Он любил свои до детского всхлипа трогающие переживания, а поэтому каждый, кто невзначай приоткрывал душу, был ему товарищ, в котором невозможно заподозрить обманщика. Во-первых, потому что в этом люди не обманывают. Во-вторых, потому что они ведь знали и чувствовали то же, что знал и чувствовал он. Все они казались ему людьми и умными, и честными, и тонкими уже потому только, что умели чувствовать.

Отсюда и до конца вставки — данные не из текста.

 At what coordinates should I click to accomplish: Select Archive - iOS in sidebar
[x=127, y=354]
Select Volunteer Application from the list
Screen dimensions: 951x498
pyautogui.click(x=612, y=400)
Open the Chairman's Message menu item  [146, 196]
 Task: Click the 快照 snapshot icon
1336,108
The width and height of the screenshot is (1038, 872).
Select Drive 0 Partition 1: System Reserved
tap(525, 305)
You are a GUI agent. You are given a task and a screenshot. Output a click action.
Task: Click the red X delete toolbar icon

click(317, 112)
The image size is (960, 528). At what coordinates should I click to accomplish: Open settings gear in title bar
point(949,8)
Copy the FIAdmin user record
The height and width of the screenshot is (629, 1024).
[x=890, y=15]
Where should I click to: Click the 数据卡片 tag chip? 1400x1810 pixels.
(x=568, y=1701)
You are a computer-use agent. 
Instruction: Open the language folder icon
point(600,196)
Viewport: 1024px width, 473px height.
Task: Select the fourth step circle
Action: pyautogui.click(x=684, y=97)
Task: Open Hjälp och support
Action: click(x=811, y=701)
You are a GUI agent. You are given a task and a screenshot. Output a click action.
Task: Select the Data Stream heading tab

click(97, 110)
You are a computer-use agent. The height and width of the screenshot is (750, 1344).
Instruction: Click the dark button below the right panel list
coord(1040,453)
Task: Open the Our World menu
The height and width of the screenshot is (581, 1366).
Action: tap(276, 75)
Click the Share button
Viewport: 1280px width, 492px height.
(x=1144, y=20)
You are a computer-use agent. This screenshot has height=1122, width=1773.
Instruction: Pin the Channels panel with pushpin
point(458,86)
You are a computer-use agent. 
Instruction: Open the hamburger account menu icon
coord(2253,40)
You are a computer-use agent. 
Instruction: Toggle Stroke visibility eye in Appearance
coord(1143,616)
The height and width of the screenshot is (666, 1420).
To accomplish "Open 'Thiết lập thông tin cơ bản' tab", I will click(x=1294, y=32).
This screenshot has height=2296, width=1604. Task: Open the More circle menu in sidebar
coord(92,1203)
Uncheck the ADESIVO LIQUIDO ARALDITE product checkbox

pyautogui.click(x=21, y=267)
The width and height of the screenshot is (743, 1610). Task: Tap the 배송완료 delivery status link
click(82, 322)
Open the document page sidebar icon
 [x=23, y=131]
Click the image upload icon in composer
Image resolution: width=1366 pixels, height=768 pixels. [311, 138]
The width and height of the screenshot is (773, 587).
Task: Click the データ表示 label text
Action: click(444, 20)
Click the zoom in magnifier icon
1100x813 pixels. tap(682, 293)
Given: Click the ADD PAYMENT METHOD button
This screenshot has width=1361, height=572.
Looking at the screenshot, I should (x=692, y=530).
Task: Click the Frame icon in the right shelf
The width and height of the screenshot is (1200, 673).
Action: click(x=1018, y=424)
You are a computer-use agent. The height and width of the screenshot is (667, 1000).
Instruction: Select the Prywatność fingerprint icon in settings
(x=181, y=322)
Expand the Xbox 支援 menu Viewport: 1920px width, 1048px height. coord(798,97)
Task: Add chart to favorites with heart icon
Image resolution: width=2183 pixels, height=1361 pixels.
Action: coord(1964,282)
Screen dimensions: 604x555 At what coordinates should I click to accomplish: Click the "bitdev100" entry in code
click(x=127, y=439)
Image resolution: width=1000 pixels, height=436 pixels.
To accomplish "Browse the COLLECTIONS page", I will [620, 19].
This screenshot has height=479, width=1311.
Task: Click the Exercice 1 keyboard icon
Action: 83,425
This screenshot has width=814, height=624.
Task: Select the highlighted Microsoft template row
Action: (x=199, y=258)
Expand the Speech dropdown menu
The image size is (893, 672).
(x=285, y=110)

А если в исповеди проскальзывала вдруг какая-нибудь неоспоримая подробность, вот как эти поцелуи Анисьича с его сводной сестрой, Алексей уже не мог отвести от пострадавшего глаз и накрепко влюблялся в него.
Сейчас он любил Анисьича, как родного дядьку, который в детстве кормил его сухофруктами. Он готов был тащить на себе бесформенное тело Анисьича, стучась во все приемные, подсовывая шоколадки секретаршам и сжимая в горсть мясные морды чиновников, чтобы только добиться справедливости. Затрудненность совершить эти действия одновременно, да еще с отощавшим Анисьичем наперевес, не смущала его. А сестре дядьки он напишет письмо в стихах. От имени всего полка. Последнюю строчку сворует у Симонова: «Не уважающие вас…» и так далее. Всем обиженным надо держаться вместе. Сам-то он разве не обижен? Чего бы сидел тогда здесь?
Алексей погладил спящего Анисьича по голове. Тот тихо вздрогнул, но от сна отвлекаться не стал, поцеловал кого-то вытянутыми губами и сморщился. Трогательный, несчастный человек.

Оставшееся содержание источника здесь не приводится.